Forschung & Entwicklung

Bauteilaktivierung in der Sanierung

Bauteilaktivierung
22.06.2024

Im Projekt SüdSan werden zwei Mehrfamilienhäuser der Südtiroler-Siedlung in Bludenz saniert und dabei die energetisch und wirtschaftlich sinnvollste Lösung bestimmt. Dabei wird eine Wandheizungsvariante mit einer Lösung mit Niedertemperaturheizkörpern verglichen.
Bauteilaktivierung in der Sanierung
Die Süddächer der Gebäude sind vollflächig mit PV belegt.

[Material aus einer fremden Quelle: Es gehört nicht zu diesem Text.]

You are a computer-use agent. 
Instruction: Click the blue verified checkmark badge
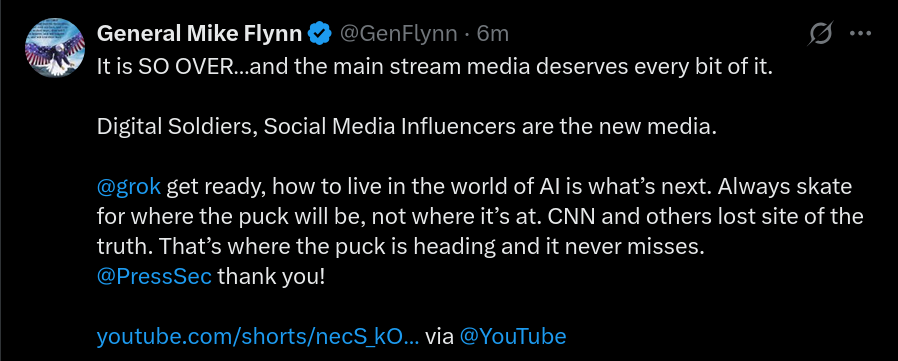[x=320, y=34]
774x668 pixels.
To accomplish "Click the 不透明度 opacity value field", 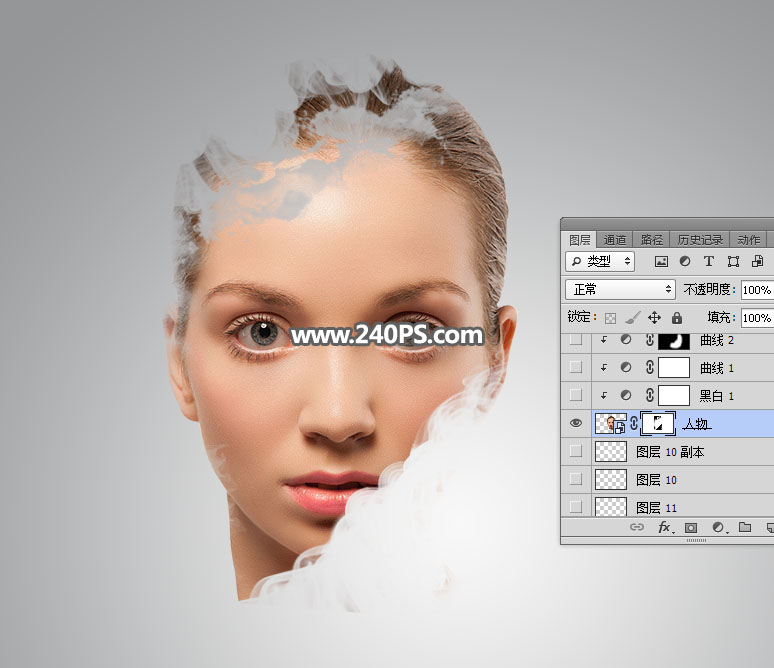I will click(756, 290).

Die Südtiroler-Siedlung in Bludenz wurde in den Jahren 1943 bis 1956 errichtet. Die 397 Wohnungen beherbergen derzeit rund 700 Bewohner auf 77 Stiegen. Bisher wurden alle Gebäude mit dezentralen Einzelöfen beheizt, das Warmwasser mit Elektroboilern erzeugt.
Im Rahmen des FFG-Forschungsprojektes SüdSan wird derzeit die Sanierung von zwei repräsentativen Mustergebäuden aus den 40er und 50er Jahren in der Bludenzer Siedlung begleitet. Das Energieinstitut Vorarlberg ist der Projektinitiator zusammen mit der Alpenländischen Gemeinnützige Wohnbau GmbH. Towern 3000 kam im Zuge der Integration der Wandheizung mit ins Projektteam.  Im Rahmen des letzten Energy Talk präsentierte Tobias Hatt vom Energieinstitut Vorarlberg erste Ergebnisse und Erkenntnisse.
Beide Gebäude wurden in bewohntem Zustand energetisch und ökologisch hochwertig saniert. Zu Forschungszwecken wurden jeweils unterschiedliche Hüllkonstruktionen, Lüftungs- und Wärmeversorgungskonzepte sowie Photovoltaikanlagen eingesetzt. Beide Gebäude werden als klimaaktiv deklariert.

Gebäudesanierung
Im Projekt SüdSan werden zwei Mehrfamilienhäuser der Südtiroler-Siedlung Bludenz saniert und dabei die energetisch und wirtschaftlich beste Lösung bestimmt.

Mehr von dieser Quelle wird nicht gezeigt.